首先是基於樣本的過濾,用 colData(object) 可以檢視各個樣本統計情況

  • total_counts: total number of counts for the cell (aka ‘library size’)
  • log10_total_counts: total_counts on the log10-scale
  • total_features: the number of features for the cell that have expression above the detection limit (default detection limit is zero)
  • filter_on_total_counts: would this cell be filtered out based on its log10-total_counts being (by default) more than 5 median absolute deviations from the median log10-total_counts for the dataset?
  • filter_on_total_features: would this cell be filtered out based on its total_features being (by default) more than 5 median absolute deviations from the median total_features for the dataset?
  • counts_feature_controls: total number of counts for the cell that come from (a set of user-defined) control features. Defaults to zero if no control features are indicated.
  • counts_endogenous_features: total number of counts for the cell that come from endogenous features (i.e. not control features). Defaults to total_counts if no control features are indicated.
  • log10_counts_feature_controls: total number of counts from control features on the log10-scale. Defaults to zero (i.e. log10(0 + 1), offset to avoid infinite values) if no control features are indicated.
  • log10_counts_endogenous_features: total number of counts from endogenous features on the log10-scale. Defaults to zero (i.e. log10(0 + 1), offset to avoid infinite values) if no control features are indicated.
  • n_detected_feature_controls: number of defined feature controls that have expression greater than the threshold defined in the object. *pct_counts_feature_controls: percentage of all counts that come from the defined control features. Defaults to zero if no control features are defined.

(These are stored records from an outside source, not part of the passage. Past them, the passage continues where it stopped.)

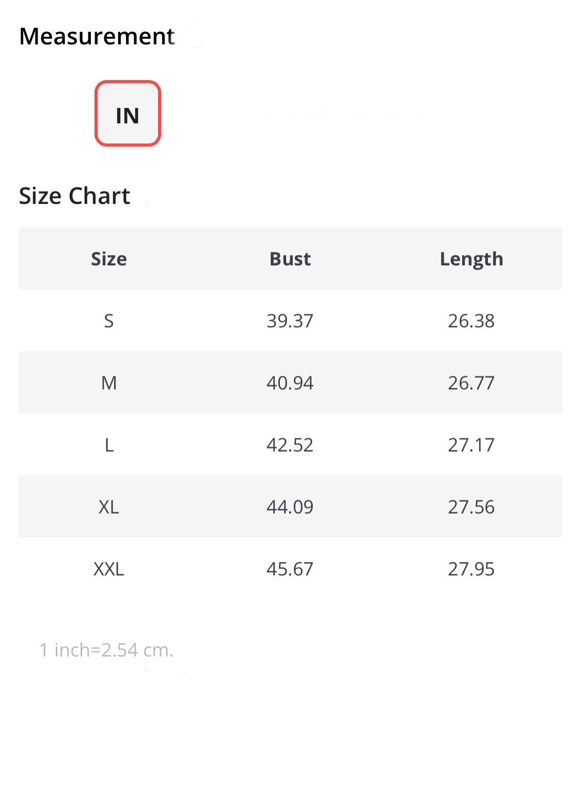Click length value 26.38
Image resolution: width=581 pixels, height=799 pixels.
(471, 321)
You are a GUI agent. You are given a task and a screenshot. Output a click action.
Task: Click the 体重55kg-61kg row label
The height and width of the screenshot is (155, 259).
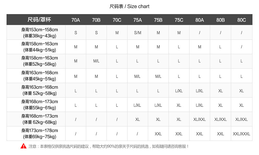39,108
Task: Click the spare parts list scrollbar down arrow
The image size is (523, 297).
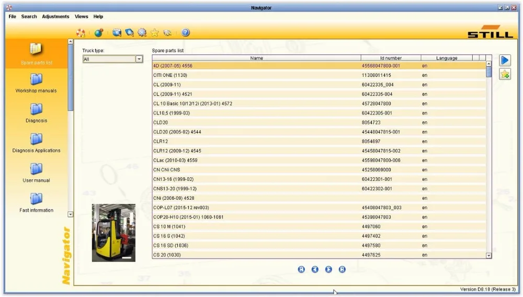Action: [x=488, y=256]
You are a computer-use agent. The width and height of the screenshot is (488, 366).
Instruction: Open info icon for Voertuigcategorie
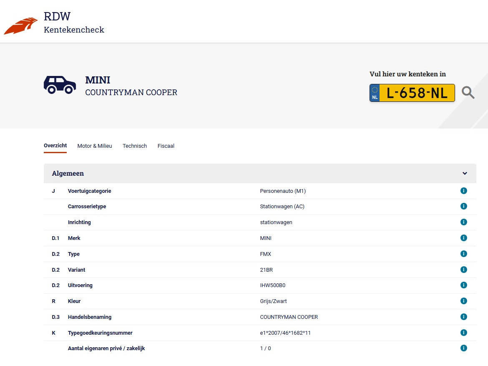pos(463,191)
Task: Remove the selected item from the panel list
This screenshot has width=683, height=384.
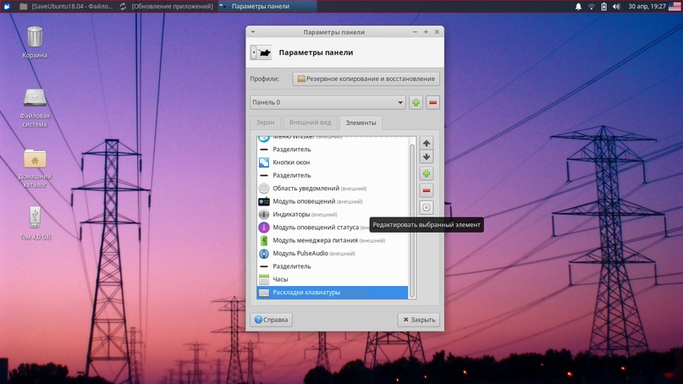Action: point(427,190)
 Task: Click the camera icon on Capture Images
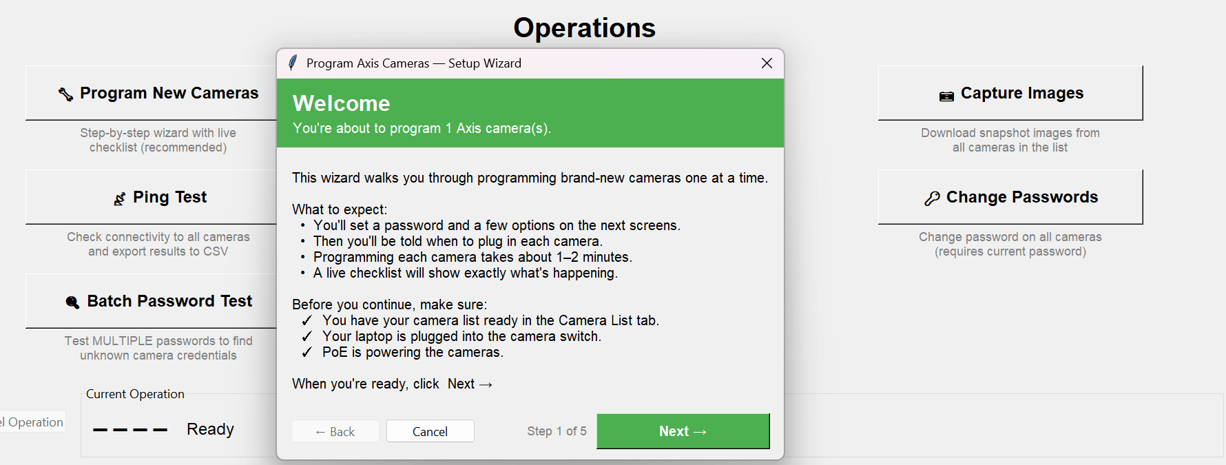[946, 96]
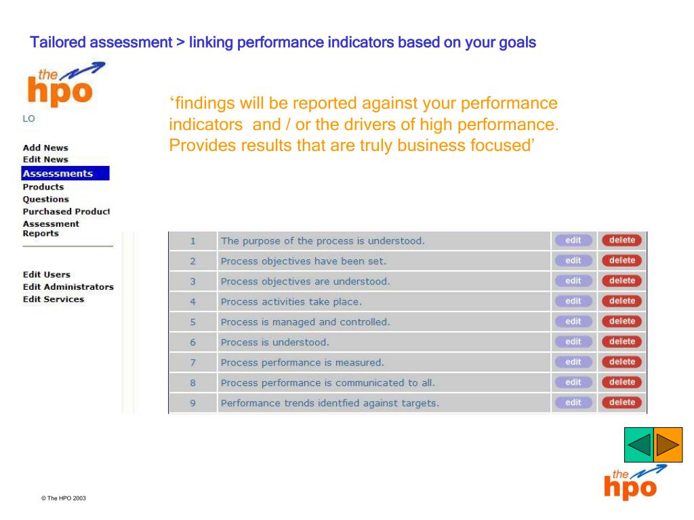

然後是基於基因的過濾,用 rowData(object) 可以檢視各個基因統計情況

  • mean_exprs: the mean expression level of the gene/feature.
  • exprs_rank: the rank of the feature’s expression level in the cell.
  • total_feature_counts: the total number of counts mapped to that feature across all cells.
  • log10_total_feature_counts: total feature counts on the log10-scale.
  • pct_total_counts: the percentage of all counts that are accounted for by the counts mapping to the feature.
  • is_feature_control: is the feature a control feature? Default is FALSE unless control features are defined by the user.
  • n_cells_exprs: the number of cells for which the expression level of the feature is above the detection limit (default detection limit is zero).


scater包自己提供了一個基於PCA的QC標準,不需要自己根據文庫大小,覆蓋的基因數量,外源的ERCC spike-ins 含量以及線粒體DNA含量來進行人工過濾。


  • pct_counts_top100features
  • total_features
  • pct_counts_feature_controls
  • n_detected_feature_controls
  • log10_counts_endogenous_features
  • log10_counts_feature_controls


dat_pca <- scater::plotPCA(dat_qc,
                  size_by = "total_features", 
                  shape_by = "use",
                  pca_data_input = "pdata",
                  detect_outliers = TRUE,
                  return_SCESet = TRUE)


  • https://www.bioconductor.org/help/workflows/simpleSingleCell/
  • http://hemberg-lab.github.io/scRNA.seq.course/index.html

過濾只是它最基本的工具,它作為單細胞轉錄組3大R包,功能肯定是非常全面的,比如前面我們講解的normalization,DEG, features selection,cluster,它都手到擒來,只不過是包裝的是其它R包的函式。